在生物医药与化工领域,多巴胺(3,4 - 二羟基苯乙胺)是一种极具潜力的有机化合物,不仅在急救医学中用于调节血压和肾功能,在癌症诊疗、废水处理及燃料电池锂阳极生产等领域也展现出重要应用价值。然而,当前多巴胺的大规模生产主要依赖化学合成或酶系统,这些方法存在环境不友好和资源消耗大的缺点。尽管利用大肠杆菌进行体内合成的方法已被探索,但相关研究有限,且报道的最高产量仅为 27 mg/L 和 5.17 mg/g
biomass,亟需通过高效的代谢工程策略提升生产效能。
为突破现有生产瓶颈,德国斯图加特大学(University of Stuttgart)的研究人员开展了以知识驱动设计 - 构建 - 测试 - 学习(DBTL)循环为核心的多巴胺生产优化研究。

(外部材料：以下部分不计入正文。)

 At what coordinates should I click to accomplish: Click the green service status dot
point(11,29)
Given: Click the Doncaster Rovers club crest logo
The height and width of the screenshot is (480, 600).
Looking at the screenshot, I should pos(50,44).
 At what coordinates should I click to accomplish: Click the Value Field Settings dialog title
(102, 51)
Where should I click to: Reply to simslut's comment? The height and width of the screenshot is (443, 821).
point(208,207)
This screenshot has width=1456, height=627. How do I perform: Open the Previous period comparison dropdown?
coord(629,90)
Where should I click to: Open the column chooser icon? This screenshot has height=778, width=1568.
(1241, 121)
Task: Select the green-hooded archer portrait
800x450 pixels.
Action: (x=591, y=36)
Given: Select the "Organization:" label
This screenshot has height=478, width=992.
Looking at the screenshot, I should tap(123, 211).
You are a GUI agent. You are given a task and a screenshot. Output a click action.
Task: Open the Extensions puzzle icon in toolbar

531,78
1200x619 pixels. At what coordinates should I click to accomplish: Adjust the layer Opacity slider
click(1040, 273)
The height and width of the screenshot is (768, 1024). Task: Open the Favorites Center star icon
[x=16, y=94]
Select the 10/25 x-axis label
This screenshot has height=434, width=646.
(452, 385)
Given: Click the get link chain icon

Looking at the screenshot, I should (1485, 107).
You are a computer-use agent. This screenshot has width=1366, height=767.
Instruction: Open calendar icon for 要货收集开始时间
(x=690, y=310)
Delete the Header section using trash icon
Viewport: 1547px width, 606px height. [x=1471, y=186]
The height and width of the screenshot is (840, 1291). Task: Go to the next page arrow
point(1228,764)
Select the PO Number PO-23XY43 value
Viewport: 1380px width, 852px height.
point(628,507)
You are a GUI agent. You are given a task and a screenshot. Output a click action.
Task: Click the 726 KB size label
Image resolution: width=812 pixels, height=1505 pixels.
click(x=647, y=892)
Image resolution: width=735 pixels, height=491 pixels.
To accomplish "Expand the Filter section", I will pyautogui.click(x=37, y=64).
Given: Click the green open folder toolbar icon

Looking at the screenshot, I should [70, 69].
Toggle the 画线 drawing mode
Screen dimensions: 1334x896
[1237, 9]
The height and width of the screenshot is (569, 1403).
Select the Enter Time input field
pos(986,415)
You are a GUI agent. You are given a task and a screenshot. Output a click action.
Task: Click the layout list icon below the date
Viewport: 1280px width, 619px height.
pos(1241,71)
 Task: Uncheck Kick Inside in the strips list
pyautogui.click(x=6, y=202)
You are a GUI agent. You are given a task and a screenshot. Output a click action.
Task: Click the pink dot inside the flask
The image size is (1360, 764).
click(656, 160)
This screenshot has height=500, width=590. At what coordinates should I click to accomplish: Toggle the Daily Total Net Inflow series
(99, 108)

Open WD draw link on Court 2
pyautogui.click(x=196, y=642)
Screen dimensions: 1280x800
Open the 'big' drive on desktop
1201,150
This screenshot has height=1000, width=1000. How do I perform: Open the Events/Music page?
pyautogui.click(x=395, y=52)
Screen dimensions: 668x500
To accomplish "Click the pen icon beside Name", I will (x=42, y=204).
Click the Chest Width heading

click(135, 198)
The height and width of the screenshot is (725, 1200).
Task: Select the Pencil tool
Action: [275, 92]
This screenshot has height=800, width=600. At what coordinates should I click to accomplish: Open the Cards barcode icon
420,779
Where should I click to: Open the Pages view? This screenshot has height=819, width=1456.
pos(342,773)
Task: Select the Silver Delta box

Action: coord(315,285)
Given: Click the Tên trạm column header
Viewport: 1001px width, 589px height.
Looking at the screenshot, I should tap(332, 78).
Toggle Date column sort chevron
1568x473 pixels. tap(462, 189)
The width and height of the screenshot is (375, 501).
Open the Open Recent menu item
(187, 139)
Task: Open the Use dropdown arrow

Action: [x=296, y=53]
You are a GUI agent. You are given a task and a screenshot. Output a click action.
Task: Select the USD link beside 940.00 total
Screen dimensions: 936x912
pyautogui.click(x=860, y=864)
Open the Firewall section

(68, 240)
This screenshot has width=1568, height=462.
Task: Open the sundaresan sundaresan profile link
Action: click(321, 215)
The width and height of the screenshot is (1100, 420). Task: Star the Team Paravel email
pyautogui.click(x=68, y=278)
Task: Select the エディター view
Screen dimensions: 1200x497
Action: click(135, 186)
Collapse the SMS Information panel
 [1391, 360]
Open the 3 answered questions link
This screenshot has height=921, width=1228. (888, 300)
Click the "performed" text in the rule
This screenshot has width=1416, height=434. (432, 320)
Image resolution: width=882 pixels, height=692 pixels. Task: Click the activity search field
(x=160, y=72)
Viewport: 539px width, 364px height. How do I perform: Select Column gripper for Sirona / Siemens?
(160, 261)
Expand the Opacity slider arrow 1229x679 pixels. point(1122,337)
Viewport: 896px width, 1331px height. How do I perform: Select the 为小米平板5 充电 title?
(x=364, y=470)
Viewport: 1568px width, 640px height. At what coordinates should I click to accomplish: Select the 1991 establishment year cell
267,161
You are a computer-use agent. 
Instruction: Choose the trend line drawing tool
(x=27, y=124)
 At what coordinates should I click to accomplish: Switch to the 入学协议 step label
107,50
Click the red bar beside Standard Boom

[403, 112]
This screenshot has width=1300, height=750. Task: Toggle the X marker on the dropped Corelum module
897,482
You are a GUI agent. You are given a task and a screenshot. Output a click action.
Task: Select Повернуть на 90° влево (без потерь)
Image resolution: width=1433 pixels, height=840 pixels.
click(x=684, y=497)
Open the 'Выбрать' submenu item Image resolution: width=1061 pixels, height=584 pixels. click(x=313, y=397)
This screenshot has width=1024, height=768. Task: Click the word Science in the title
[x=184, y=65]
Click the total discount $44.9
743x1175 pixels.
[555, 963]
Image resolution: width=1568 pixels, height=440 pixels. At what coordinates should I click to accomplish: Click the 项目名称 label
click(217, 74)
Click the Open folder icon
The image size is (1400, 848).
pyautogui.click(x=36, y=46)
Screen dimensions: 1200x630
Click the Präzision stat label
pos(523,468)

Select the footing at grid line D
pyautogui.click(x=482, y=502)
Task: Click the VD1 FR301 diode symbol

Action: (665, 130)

该研究通过整合体外机制解析与体内通路优化,成功开发出高效的多巴胺生产菌株,相关成果发表在《Microbial Cell Factories》。
研究采用的关键技术方法包括:一是利用粗细胞裂解液(Crude Cell Lysates)系统进行体外酶活性分析,通过混合不同比例的 HpaBC(4 - 羟苯基乙酸 3 - 单加氧酶)和 Ddc(L - 多巴脱羧酶)裂解液,筛选最佳酶比例;二是运用高通量核糖体结合位点(RBS)工程,通过优化 Shine-Dalgarno(SD)序列的 GC 含量,精细调控基因表达水平;三是借助微生物反应器(Microbioreactor)进行高通量培养与代谢分析,实现菌株性能的快速评估。
宿主菌株工程与酪氨酸供应优化
研究以大肠杆菌 FUS4 为亲本菌株,通过敲除转录调控因子 TyrR 并过表达突变型 tyrA(Y263C),解除酪氨酸合成的反馈抑制。结果表明,双突变菌株 FUS4.T2 的酪氨酸产量达 0.83±0.01 g/L,较单突变株 FUS4.T1 提升 38%,为后续多巴胺合成提供了充足前体。
知识驱动 DBTL 循环的机制解析
体外粗细胞裂解液实验显示,当 HpaBC 与 Ddc 的比例从 1:1 提升至 100:1 时,多巴胺产量显著增加 98%,表明 HpaBC 活性是限速步骤。通过将体外优化的酶比例转化为体内 RBS 设计参数,结合高通量筛选,发现高 GC 含量的 HpaBC RBS(80-100%)与低 GC 含量的 Ddc RBS 组合可最大化多巴胺产量。
RBS 工程与生产效能提升
通过设计 56 种 RBS 组合(成功构建 51 种,成功率 91.1%),筛选出最优菌株 A.10,其多巴胺产量达 69.03±1.2 mg/L(34.34±0.59 mg/gbiomass),较现有报道分别提升 2.6 倍和 6.6 倍。蛋白质组学分析证实,HpaBC 的高 GC RBS 增强其表达,而 Ddc 的低 GC RBS 促进翻译效率,二者协同平衡了代谢通量。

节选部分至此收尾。